Texto de origem>

Temos assim que para Bakunin o Estado corresponde ao sistema da autoridade ou do autoritarismo (ele não gaz diferença entre os dois tipos de conceito) ou de um comando exercido por um ou alguns sobre os demais. Claro que tem em mira antes de tudo a monarquia e também das diversas formas de aristocracia e certamente as democracias artificiais... tudo quanto duponha dominação.
Para ele, o inverso de Estado - com seu esquema de autoridade vertical - é a Sociedade. Na comunidade social não há comandantes e comandados ou governantes e governados porque todos os cidadãos são chamados a participar das decisões políticas que digam respeito a vida comum. Aqui o comando é de todos, e portanto horizontal. Importa saber se no esquema de Bakunin o indivíduo pode colocar-se acimada comunidade social ou das decisões comuns? O próprio Bakunin responde, sem qualquer artifício, que não. Que após a discussão e a deliberação comum, aquilo que foi decidido pela maioria converte-se em lei, demandando submissão por parte de todos os membros do grupo ou dos dissidentes, pelo simples fato de que tiveram a oportunidade de argumentar sobre seus pontos de vista e de convencer os demais. A ideia que anima este ponto de vista é bastante clara; e pode ser assim definida: Duas cabeças pensam melhor do que uma... Claro que isto pressupõem todo um trabalho educativo/formativo, Bakunin não o ignora, supõem-no. Ele crê que ao menos quanto as coisas comuns, a deliberação da maioria é sempre mais segura do que a opinião individual. Exceto, é claro quando temos massas incultas, situação que levaria o grupo a oclocracia.
Que temos de novo aqui no esquema de Bakunin - apresentando sob as vestes de Proudhon como anarquia??? Nada além da velha democracia direta ou da policracia - apenas ampliada - posta em prática nas cidades estados da Grécia antiga...
E embora Bakunin repudie o nome, continuamos tendo autoridade, a autoridade comum do grupo, em oposição ao autoritarismo, arbitrário e caprichoso, exercido por monarcas, déspotas, tiranos, senadores, falsos representantes, etc Aqui temos uma autoridade justa porque compartilhada. O que excluí como já dissemos a oposição individual dos dissidentes, o que admitido levaria o grupo a destruição. Os dissidentes, caso se mantenham, inflexíveis - é Bakunin quem o diz - são colocados fora do pacto ou da proteção oferecida pela comunidade, sendo-lhes franqueado o direito de abandona-la, exilando-se a si mesmos e formando uma comunidade a parte, conforme seus pontos de vista. Uma coisa é certa, permanecer na cidade, causado distúrbios não podem. Bakunin sabe qual seria o fim da oposição individual 'assentida' após cada deliberação e por isso desaprova-a. Sua comunidade não pode ser e não é a comunidade de indivíduos isolados porque uma tal comunidade é inexequível. A comunidade se mantém por laços comuns, o que demanda submissão a decisões comuns, as quais são legítimas quando tomadas pelo conjunto dos cidadãos.
Toda argumentação de Bakunin gira em torno disto e então - posta de lado a questão dos meios ou da social democracia - sou tão anarquista quanto ele, por subscrever 'in totum' seu ideal policrático de sociedade.

Dados fornecidos>

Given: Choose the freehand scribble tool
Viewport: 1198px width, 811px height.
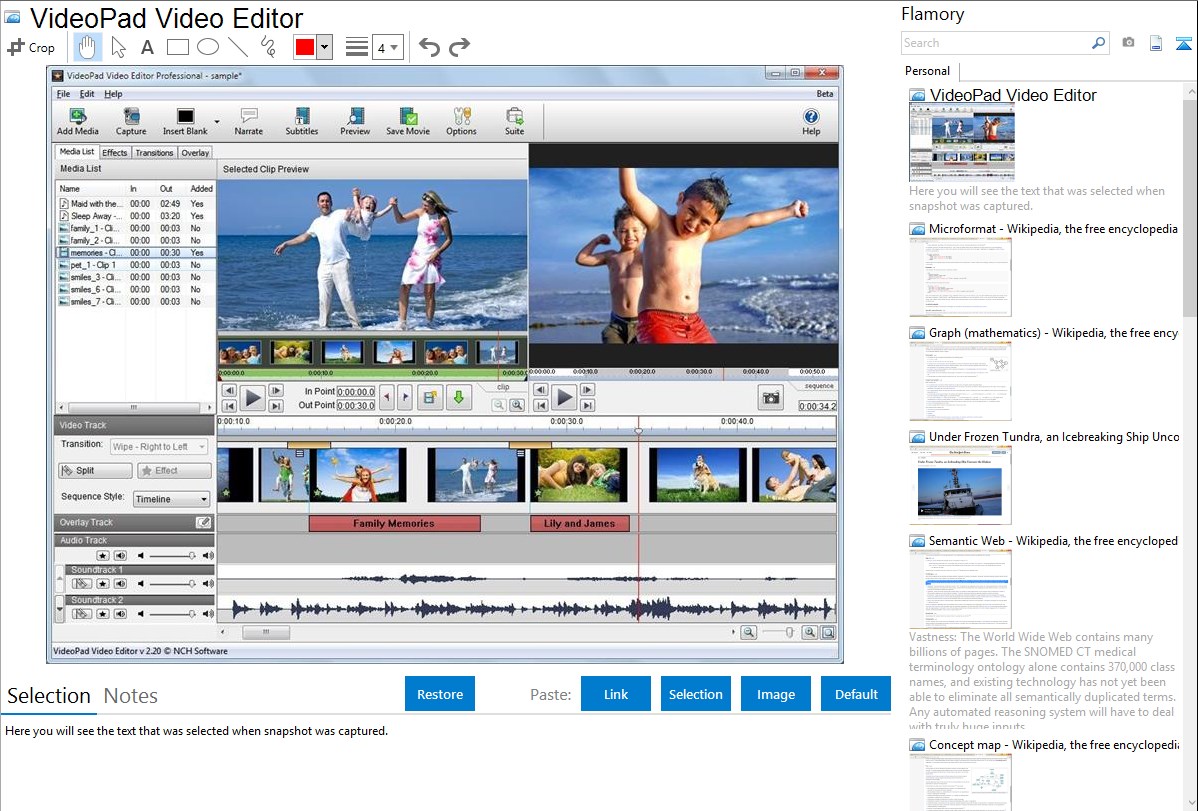Looking at the screenshot, I should click(267, 47).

Exercícios propostos>
1. Transcreva sem alterações o trecho do texto sobre Bakunin que começa em "Toda argumentação de" e termina em "policrático de sociedade.".
2. Reescreva em tópicos curtos o parágrafo do texto sobre Bakunin iniciado por "E embora Bakunin repudie o nome", preservando as informações principais.

Respostas dos exercícios>
1.
Toda argumentação de Bakunin gira em torno disto e então - posta de lado a questão dos meios ou da social democracia - sou tão anarquista quanto ele, por subscrever 'in totum' seu ideal policrático de sociedade.

2.
- Embora Bakunin rejeite o nome, continua havendo autoridade: a autoridade comum do grupo. Ela se opõe ao autoritarismo arbitrário de monarcas, déspotas, tiranos, senadores e falsos representantes.
- Essa autoridade é justa porque é compartilhada.
- Ela exclui a oposição individual dos dissidentes, que, se admitida, levaria o grupo à destruição.
- Segundo Bakunin, os dissidentes que se mantêm inflexíveis ficam fora do pacto e da proteção da comunidade. Têm o direito de deixá-la e formar uma comunidade à parte, mas não podem permanecer na cidade causando distúrbios.
- A comunidade não pode ser formada por indivíduos isolados, pois isso é inexequível.
- Ela se mantém por laços comuns, o que exige submissão às decisões comuns. Essas decisões são legítimas quando tomadas pelo conjunto dos cidadãos.